1. realize that a notice class IV CmdNotifySink inherits the class of getting off, and define such example, its address is passed in the past the whole acoustic conductance core of initialization so that call Register registration interface function when creating interface instance.

2. establishment interface instance is to obtain interface pointer.

3. call Register interface function registration notification class, the identification core begins to start.

4. call different API as required.Generally created menu before this, determined the current set of menu, and added different order projects, can train or discern then.

5. before whole procedure finishes, what calling interface End preserved software package has related parameter and a setting.

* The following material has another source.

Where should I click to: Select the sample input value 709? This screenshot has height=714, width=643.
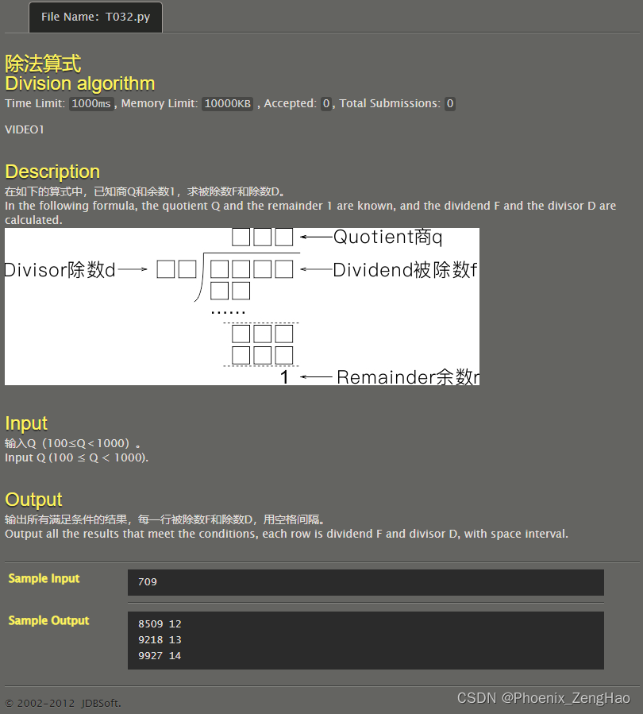(x=147, y=581)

Fig. 6 is one and uses the palm machine identification place name that the present invention writes and the application program of name that it almost relates to all interface functions.The user can arbitrarily add, deletes, trains and discern menucommand.Recognition result provides nearly 5 candidates, shows from high to low according to the model score.Figure 2 shows that the training order dialog box.All orders are presented in the list box, and double-click can be trained this order.

Claims

1, a kind of on-palm computer speech identification core software package of forming by bottom, transition bed, api interface layer, it is characterized in that: bottom is to be linked by the sound pick-up outfit of built-in computer and pretreatment module, link with end-point detection again, be linked to after the characteristic extracting module respectively connection then again and discern/refuse and know or training module, its result is through realizing linking with Application Program Interface by class; Application Program Interface calls following five class interfaces that the api interface layer provides: startup/end identification, training/identification, model management, menu management and identification parameter configuration; The transition bed of being made up of the identification kernel connects bottom layer realization and api interface layer.

2, on-palm computer speech identification core software package according to claim 1, it is characterized in that the end-point detection algorithm adopts time domain energy, testing process comprises following five steps: the estimated background noise and calculate bound, mark begins, be sure of beginning, mark distal point and be sure of to finish.

3, on-palm computer speech identification core software package according to claim 1, it is characterized in that characteristic parameter adopts the time domain energy of normalization and first order difference, second order difference and 12 rank LPC cepstrum parameters and first order difference thereof, second order difference totally 39 dimension parameters.

4, on-palm computer speech identification core software package according to claim 1 is characterized in that training module trains from left to right continuous density hidden Markov model to isolated word; Utilize even segmentation result initialization model, repeatedly on existing model parameter basis, training sample is cut apart with the Viterbi algorithm, and then reappraised model parameter.

5, on-palm computer speech identification core software package according to claim 1, treat the likelihood ratio logarithm score of knowing each model of sample calculation with the Viterbi searching algorithm when it is characterized in that discerning, and the knowledge judgement is discerned/refused to the model of score first; Under the identification situation, software package also provides many candidates.

6, on-palm computer speech identification core software package according to claim 5 is characterized in that discerning/refuses to know that when judgement is to the several index parameters of the Model Calculation of score first, again through the neural network comprehensive assessment; Under the identification situation, unknown sample is identified as the highest model of score; Refusing under the knowledge situation, unknown sample is considered to gather outer model.

7, on-palm computer speech identification core software package according to claim 6 is characterized in that neural network adopts the Kohonen self-organizing network, and initial network weight coefficient picked at random is adjusted weight coefficient according to the learning algorithm that the teacher is arranged.